**Exercise objective**
The records that follow are to be repeated exactly, with no pictures carried over.

Stored items from a collection
··········

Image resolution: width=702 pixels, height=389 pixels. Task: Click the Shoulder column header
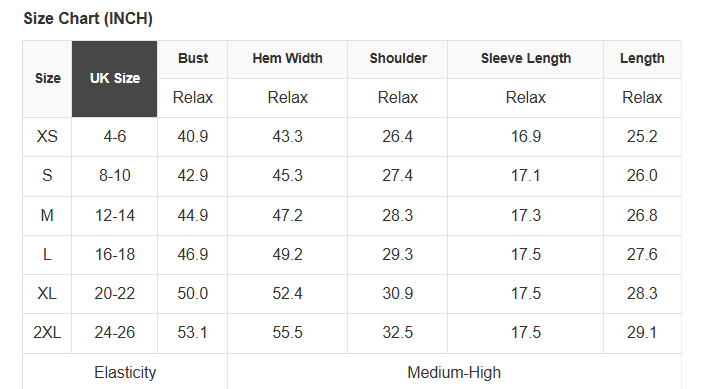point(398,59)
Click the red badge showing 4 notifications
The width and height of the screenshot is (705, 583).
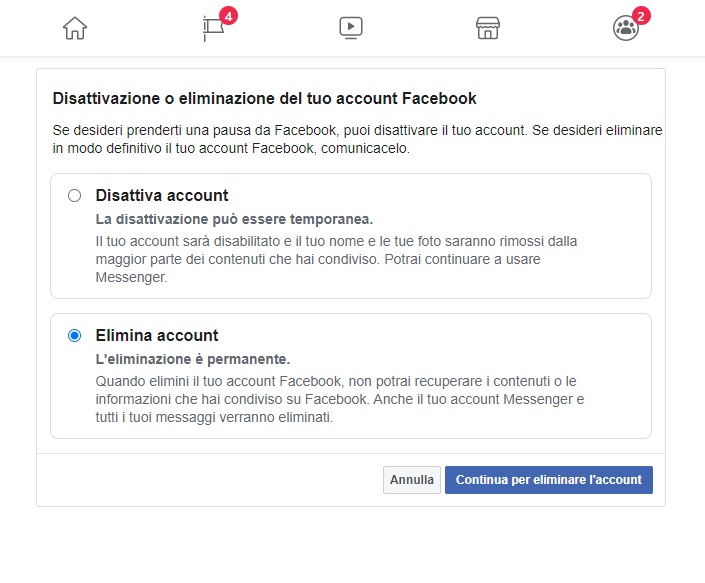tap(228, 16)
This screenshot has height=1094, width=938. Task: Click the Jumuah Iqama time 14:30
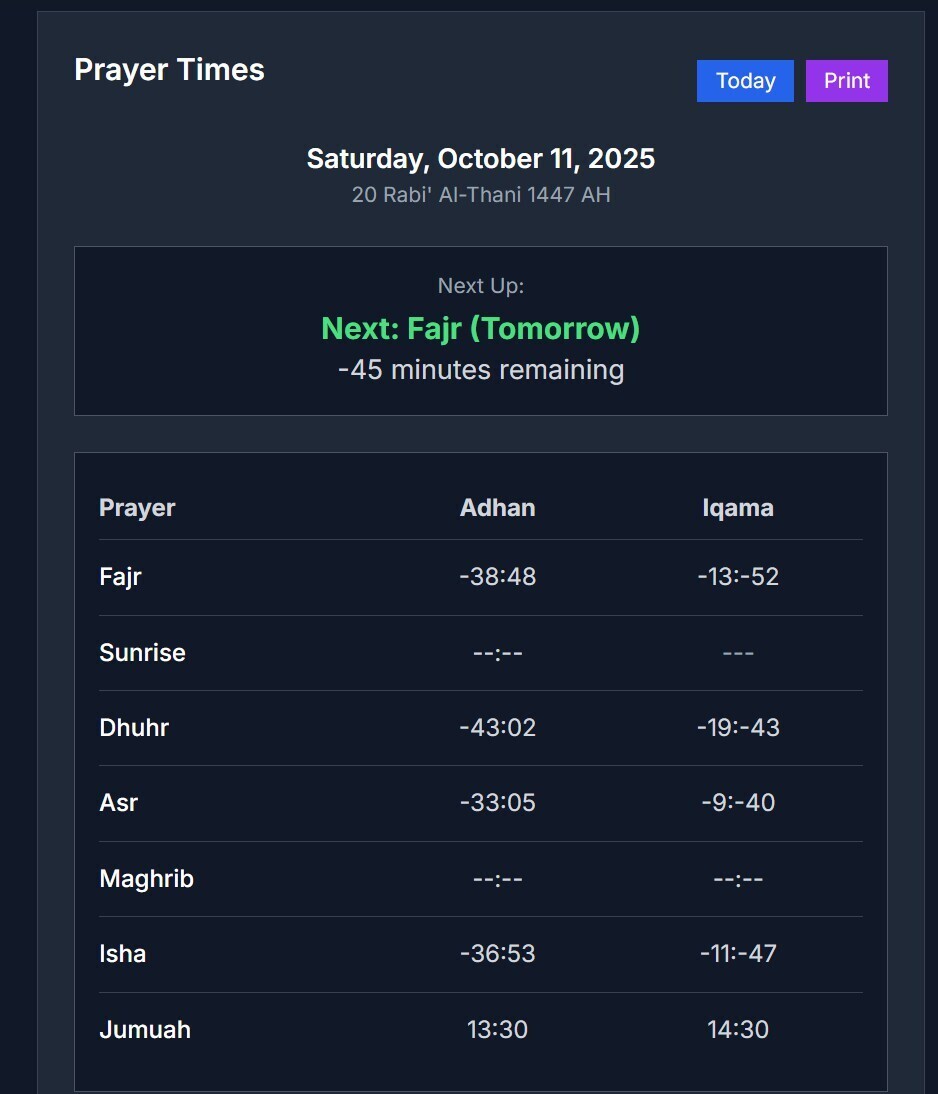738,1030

··········

**Reply**
Image resolution: width=702 pixels, height=389 pixels. Task: Click the Shoulder column header
point(398,59)
Click the red badge showing 4 notifications
The width and height of the screenshot is (705, 583).
tap(228, 16)
This screenshot has height=1094, width=938. Task: Click the Jumuah Iqama time 14:30
738,1030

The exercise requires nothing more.